When Christy and I first got together everything was going good for me. Like I already said, it was the beginning of my junior year at Hamilton High School. I’d been working at the Fitness Club, getting in a few sets on the machines most days. I got a car, an ’88 Jetta. I bought it from my Uncle Steve, and he gave me a really good deal on it. It wasn’t the car of my dreams, but it was all mine. No more begging rides from friends, or waiting for my mom to come pick me up like I was some little Cub Scout.
Okay. I was feeling good about my car, and also I’d gotten kind of buff—built some bulk and definition. I know it sounds conceited, but I’m trying to be totally honest, so I admit it. I liked my body. Not that I was like those body builders you see in magazines, all greased up, with veins roadmapped over giant muscles and with necks the size of my thigh. There are some guys at the club like that and to tell the truth they gross me out. I’m not that extreme.
Just before school started that year, when I got home from my annual summer visit to my grandma in Florida, my mom told me I looked like a bronze god. But that’s just my mom. I wouldn’t go that far.
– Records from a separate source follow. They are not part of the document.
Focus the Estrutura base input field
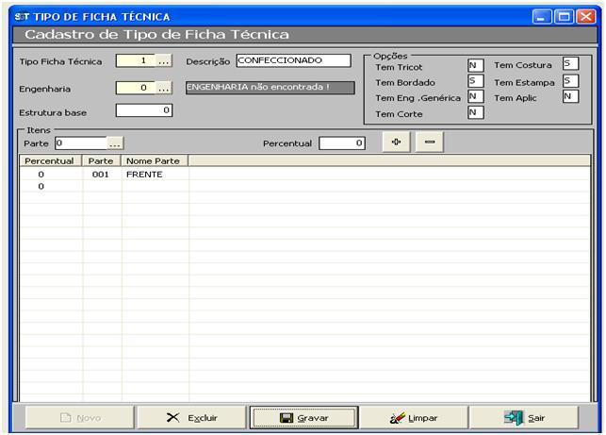This screenshot has width=606, height=435. [144, 110]
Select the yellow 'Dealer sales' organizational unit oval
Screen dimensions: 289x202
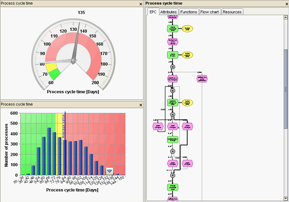tap(187, 29)
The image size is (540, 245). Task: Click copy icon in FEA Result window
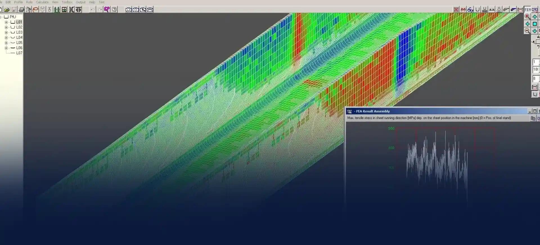(533, 118)
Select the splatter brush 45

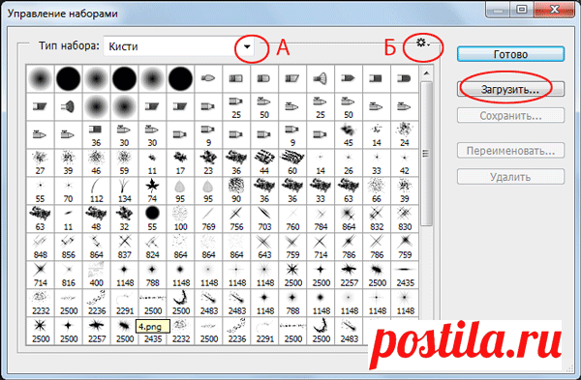click(349, 135)
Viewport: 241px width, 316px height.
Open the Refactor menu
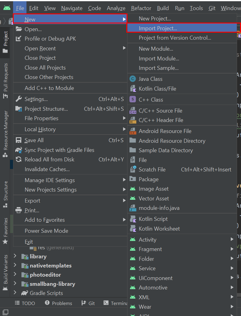point(141,8)
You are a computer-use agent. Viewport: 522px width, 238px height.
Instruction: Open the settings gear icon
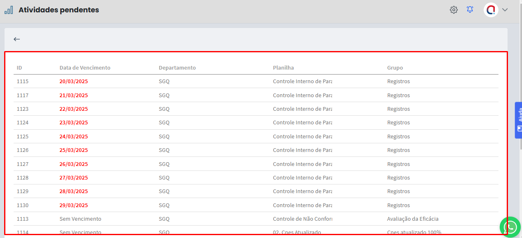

So where are we here? I was a junior, with a car and a pretty good body—a few very important things along the road to manhood. Oh, yeah. And I’d gotten my braces off in August, just before I went to Florida. That may not sound like a big deal, but believe me, if you’ve been wearing braces for most of your adolescent life, it is a very big deal to see your teeth again, and to be able to eat popcorn, and to smile without sticking your hand in front of your mouth.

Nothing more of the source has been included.